The truth about social media marketing
Far from being a mysterious new technique, social media marketing has become almost an essential for most businesses, and as such the days of hiring self-proclaimed "social media gurus" are drawing to a close.
Instead, social media is becoming something we all know a little bit about, and a regular part of marketing. This article aims to improve your knowledge of the subject by clearing up some of the more common misunderstandings, hopefully meaning you'll be in a better position to tell good advice from bad in the future.
#1 Signing up to all the social media sites will get us new customers
You'd be forgiven for thinking that signing up to Facebook et al is some sort of magic bullet, the way people go on about it. Many businesses sign up to these sites completely unaware of the effort that needs to go into building a successful presence, and expect to be overcome with fans and followers anyway.
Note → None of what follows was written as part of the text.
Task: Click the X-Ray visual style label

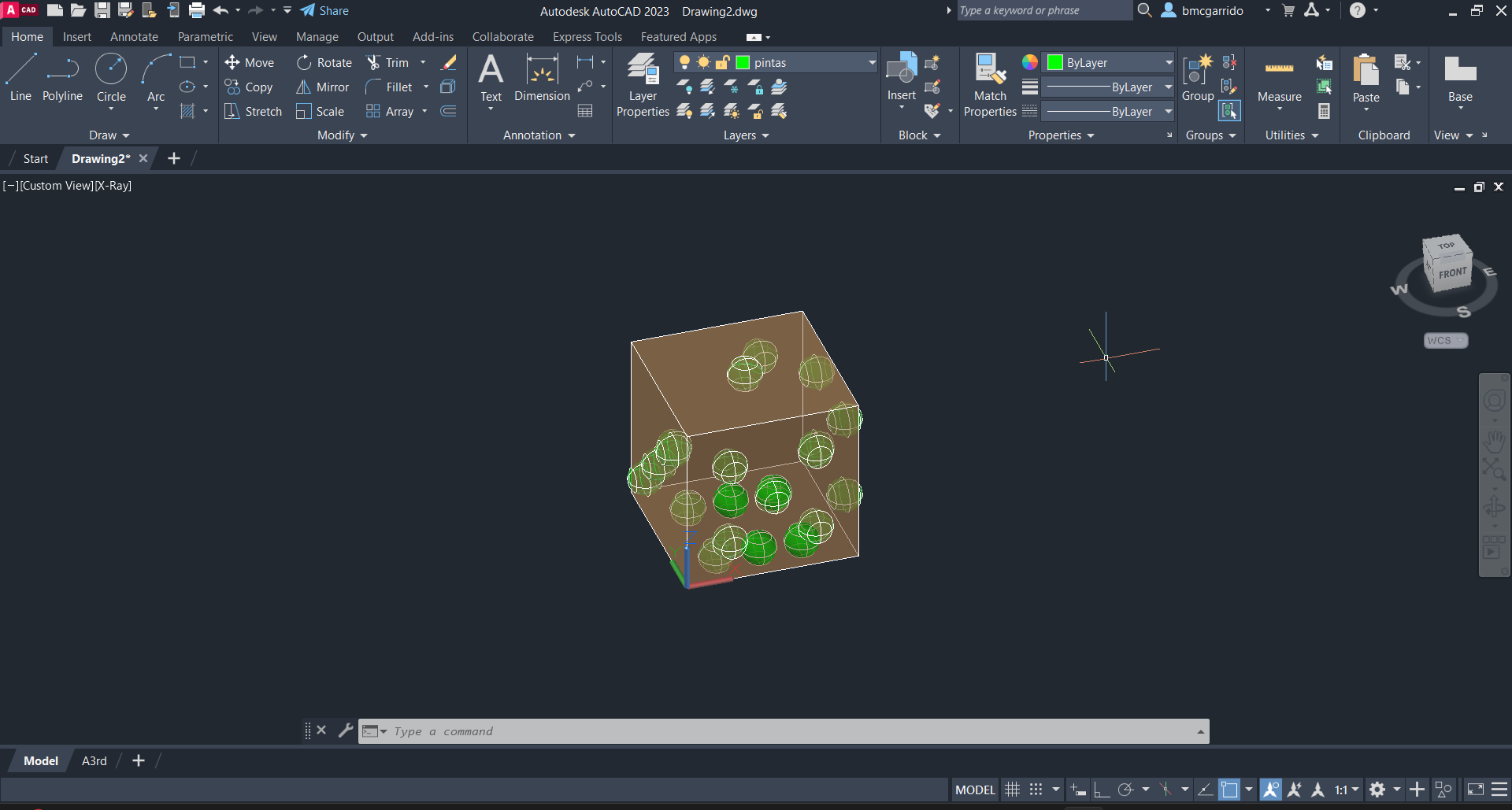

First of all your content being shared needs to actually offer something attractive to potential followers. If the majority of your posts are self-advertising and you offer no other benefits, listening to you will not be a particularly attractive proposition for most people. Interact with people, instead.
If you're on Twitter you can monitor hashtags in your area of expertise and answer questions that come up, making you seem like The Expert.
If you're on Facebook you can "like" other pages and display them on the sidebar of your page, giving them exposure. You can also link to other pages using the @name format, which adds your message to their wall too. This means you can interact with other businesses/pages and get your name in front of their fans at the same time.
Share interesting things from around the web, regardless of whether you wrote them or not. If people find value in what you're giving them, they'll be much more likely to pay attention when you are advertising something of your own.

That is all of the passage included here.